• [Element and text location data]
##############################
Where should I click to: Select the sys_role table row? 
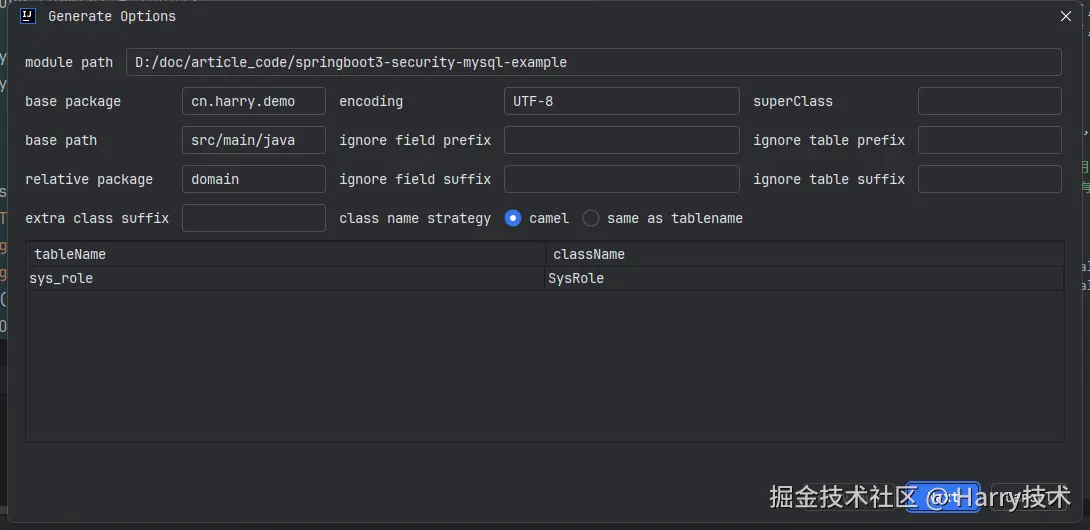(285, 278)
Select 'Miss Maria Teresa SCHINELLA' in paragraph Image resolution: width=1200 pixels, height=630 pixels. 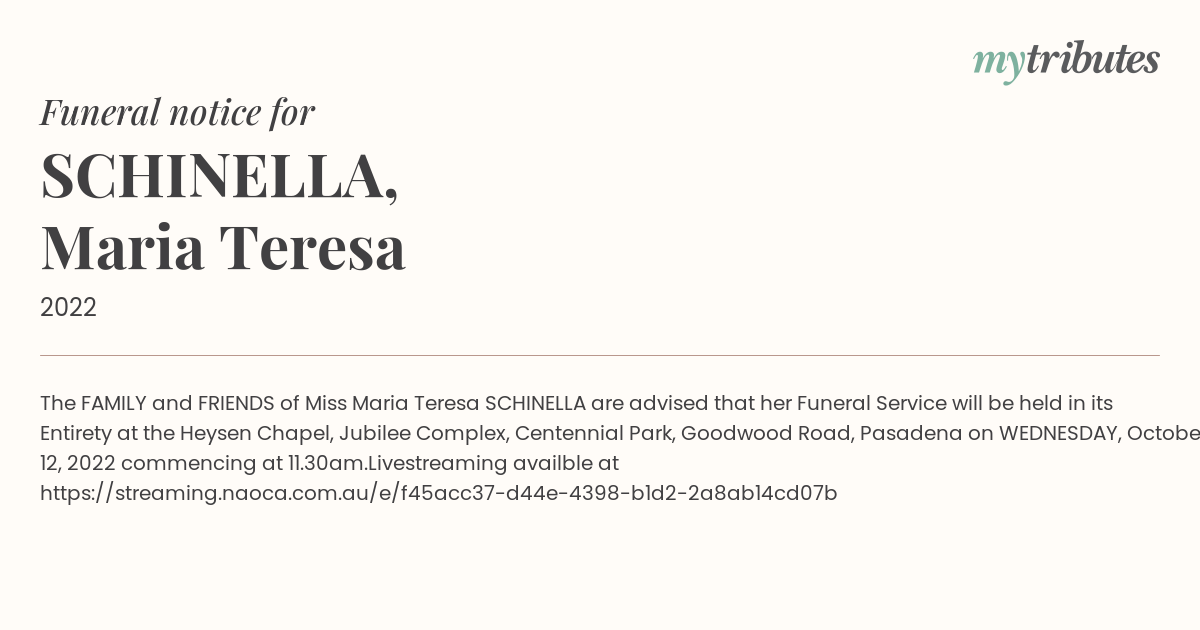tap(445, 403)
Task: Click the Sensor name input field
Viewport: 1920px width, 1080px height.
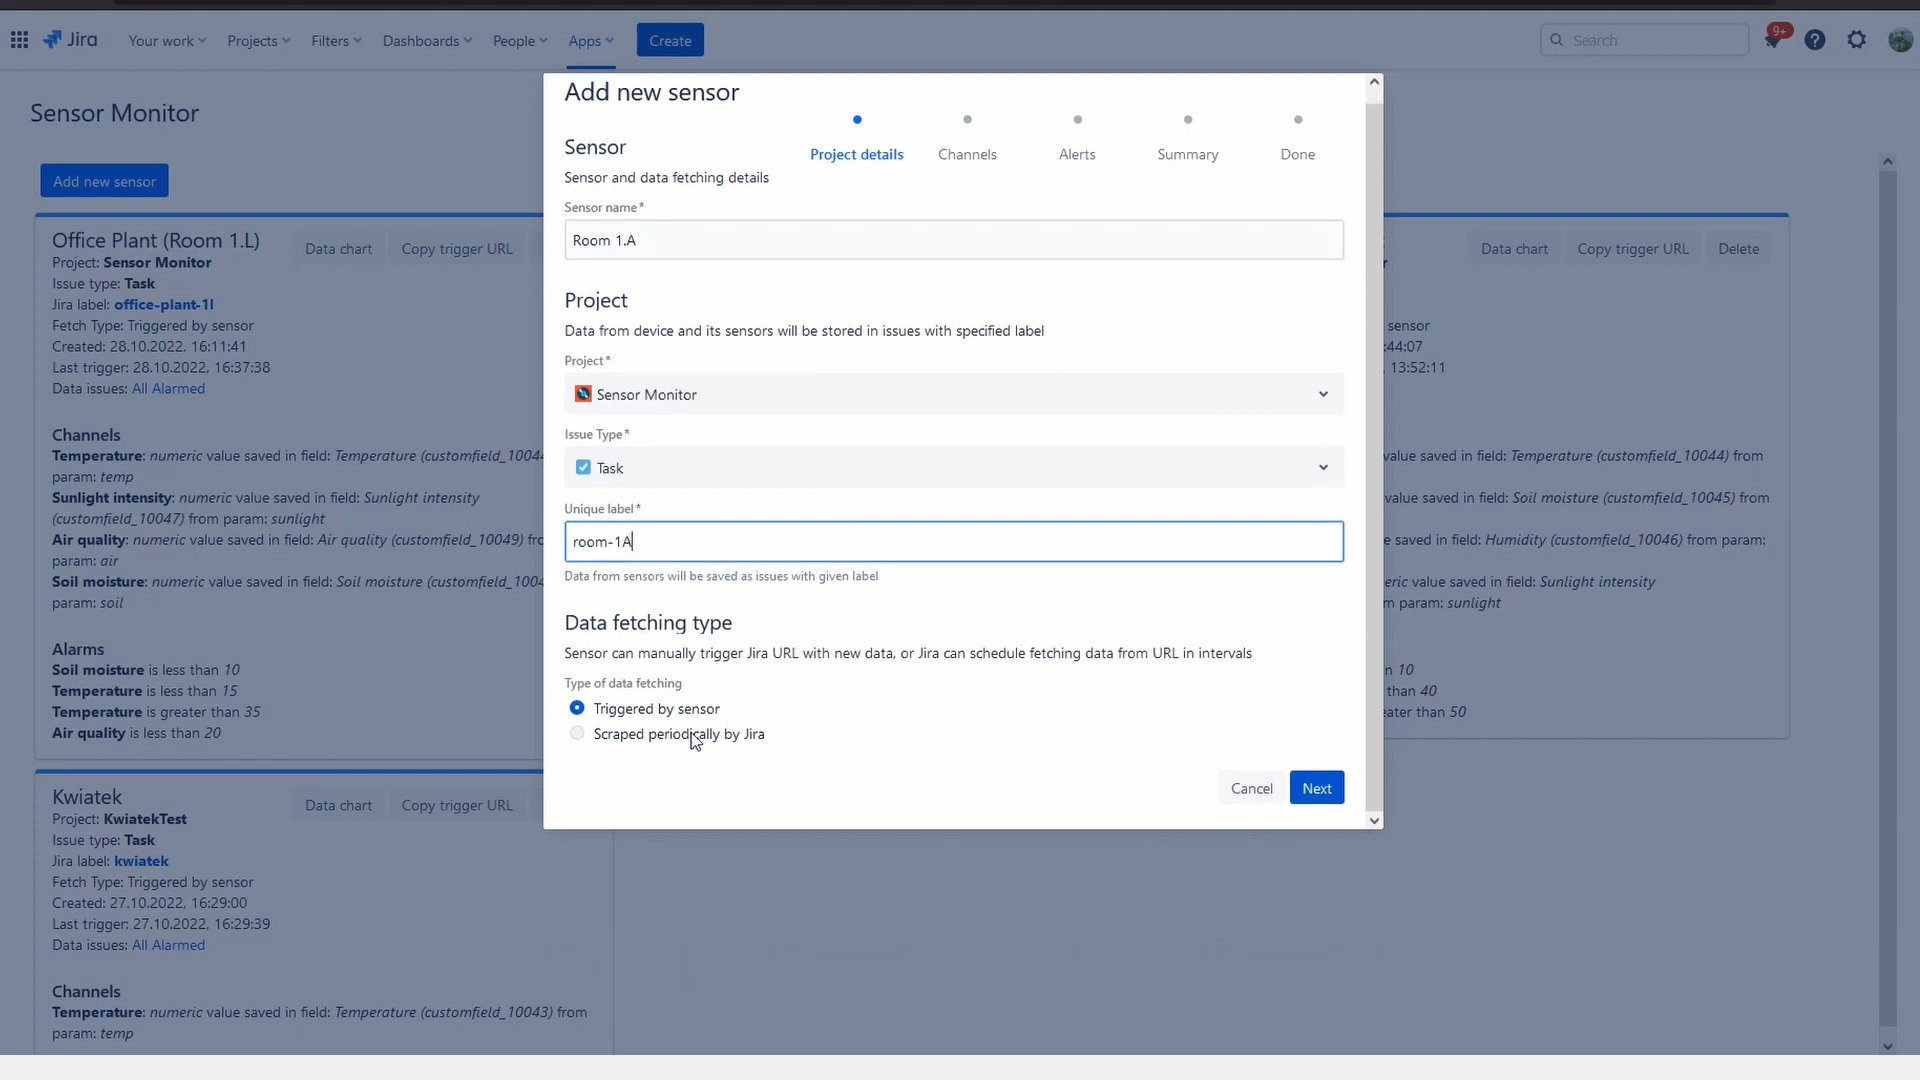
##############################
• [Aim of the exercise]
Rewrite the data starting with the line that contains "Task: Click the Sensor name input field" and going on through the end, swapping "Sensor name" for "Device label" and keeping everything else the same. Leave out the pictures.

• [The solution]
Task: Click the Device label input field
Viewport: 1920px width, 1080px height.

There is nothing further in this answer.